-
Hi, I'm trying out jax's sparse array support and found some surprising memory behavior for sparse sparse matrix multiplication. For matrix multiplication of two 10,000 x 10,000, 1% dense sparse matrices jax errors saying it can't allocate the required ~1Tb of memory. This seems like far too much memory to be requesting (scipy does this within 0.5gb), so I'm wondering if I've set this up correctly. Here's what I tried: from scipy import sparse
import numpy as np
import jax
jax.config.update('jax_platform_name', 'cpu')
import jax.experimental.sparse as jax_sparse
X = sparse.random(
10_000,
10_000,
density=0.01,
format='csr',
random_state=np.random.default_rng(),
dtype=np.float32
)
Y = sparse.random(
10_000,
10_000,
density=0.01,
format='csr',
random_state=np.random.default_rng(),
dtype=np.float32
)
X_jax = jax_sparse.BCOO.from_scipy_sparse(X)
Y_jax = jax_sparse.BCOO.from_scipy_sparse(Y)

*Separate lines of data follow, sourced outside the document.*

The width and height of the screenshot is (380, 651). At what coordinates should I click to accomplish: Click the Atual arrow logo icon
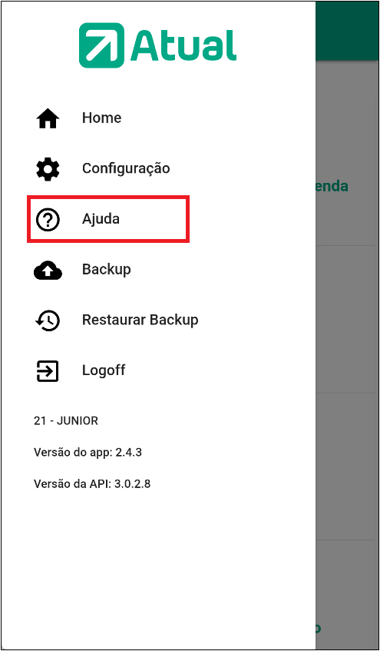[x=101, y=45]
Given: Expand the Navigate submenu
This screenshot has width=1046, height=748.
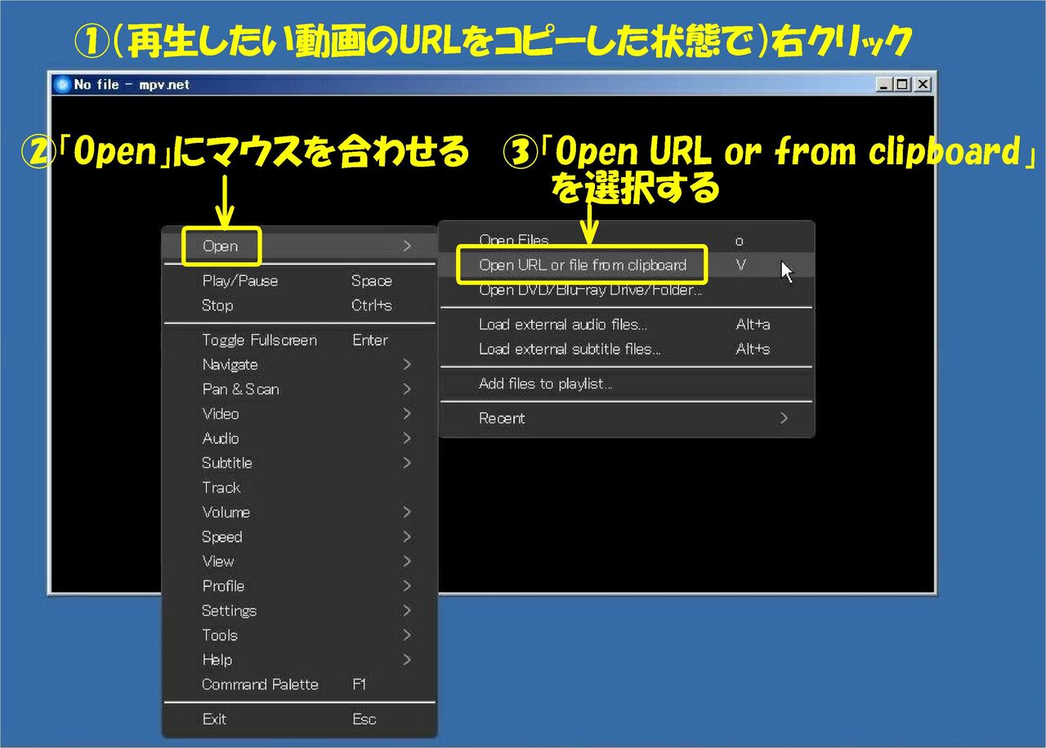Looking at the screenshot, I should pyautogui.click(x=230, y=364).
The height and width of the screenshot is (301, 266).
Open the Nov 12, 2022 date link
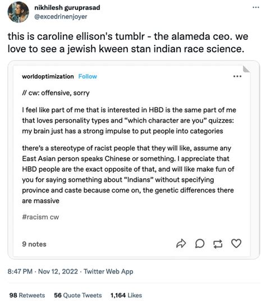click(58, 271)
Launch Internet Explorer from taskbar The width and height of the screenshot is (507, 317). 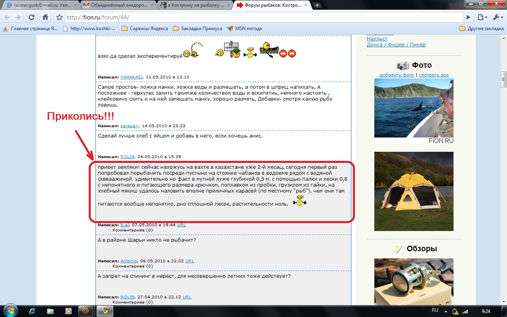(x=32, y=311)
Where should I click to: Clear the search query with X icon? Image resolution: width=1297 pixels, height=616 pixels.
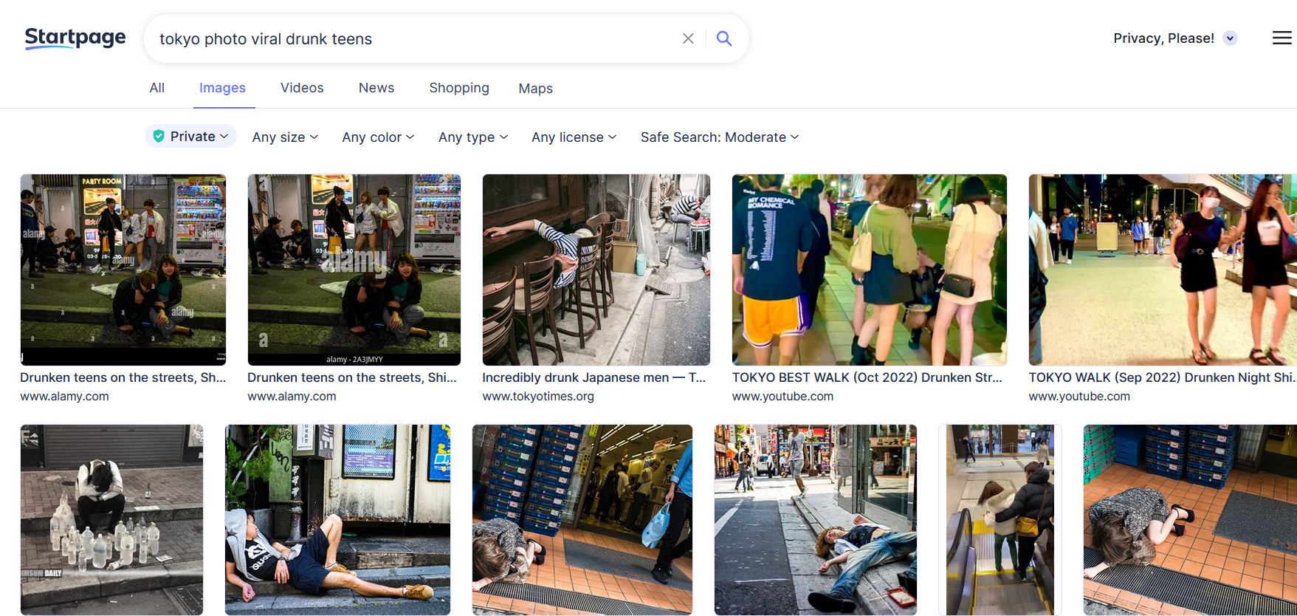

X_jax @ Y_jax full traceback---------------------------------------------------------------------------
XlaRuntimeError Traceback (most recent call last)
Cell In[11], line 1
----> 1 X_jax @ Y_jax
File /mnt/workspace/mambaforge/envs/jax/lib/python3.10/site-packages/jax/experimental/sparse/transform.py:465, in _sparsify_with_interpreter.<locals>.wrapped(*args, **params)
463 spenv = SparsifyEnv()
464 spvalues = arrays_to_spvalues(spenv, args)
--> 465 spvalues_out, out_tree = f_raw(spenv, *spvalues, **params)
466 out = spvalues_to_arrays(spenv, spvalues_out)
467 return tree_unflatten(out_tree, out)
File /mnt/workspace/mambaforge/envs/jax/lib/python3.10/site-packages/jax/experimental/sparse/transform.py:450, in sparsify_raw.<locals>.wrapped(spenv, *spvalues, **params)
448 wrapped_fun, out_tree = flatten_fun_nokwargs(lu.wrap_init(f, params), in_tree)
449 jaxpr, out_avals_flat, consts = pe.trace_to_jaxpr_dynamic(wrapped_fun, in_avals_flat)
--> 450 result = eval_sparse(jaxpr, consts, spvalues_flat, spenv)
451 if len(out_avals_flat) != len(result):
452 raise Exception("Internal: eval_sparse does not return expected number of arguments. "
453 "Got {result} for avals {out_avals_flat}")
File /mnt/workspace/mambaforge/envs/jax/lib/python3.10/site-packages/jax/experimental/sparse/transform.py:427, in eval_sparse(jaxpr, consts, spvalues, spenv)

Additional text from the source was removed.